Dr. Wierda: Sure. Things are changing a lot lately because of the new treatments that we have. Because some of the high-risk features that we used to identify with chemotherapy-based treatment, for example, are no longer high-risk. And when we talk about the prognostic factors, we talk about various time points or end points during the course of the disease. For example, time from diagnosis to when somebody needs treatment. We can do models that predict for that. That is probably the model and the system that has changed least, because it hasn't been affected by treatment. The only thing really that affects that is bringing in new prognostic factors and determining how strong of predictors they are with that time point.

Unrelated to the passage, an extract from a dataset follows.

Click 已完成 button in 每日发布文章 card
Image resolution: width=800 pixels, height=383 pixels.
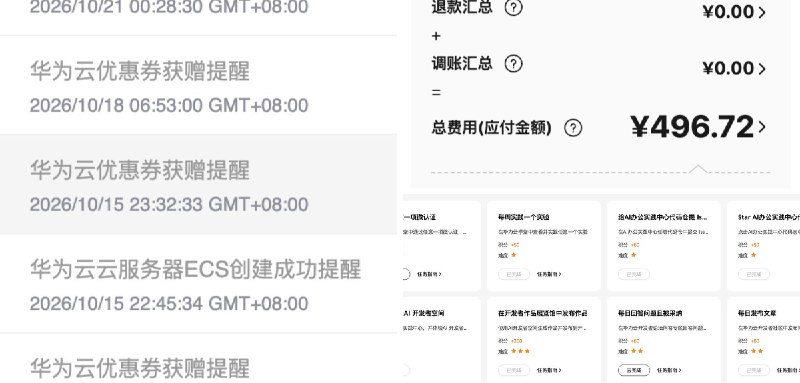pyautogui.click(x=754, y=370)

Other time points or end points are response to treatment, how long the treatment controls the disease, or how long a patient's in remission. And then overall survival, which is time from diagnosis to death. There are a lot of end points that we use these factors for in terms of predicting and prognosticating. And the newer treatments have really impacted on those end points significantly in those patients who need to be treated. For example, 11q deletion used to be a high-risk feature. With ibrutinib-based therapy, we have learned that it's really no longer a high-risk feature. We can control the disease very well, equally well, in patients who have an 11q deletion versus those who don't have an 11q deletion.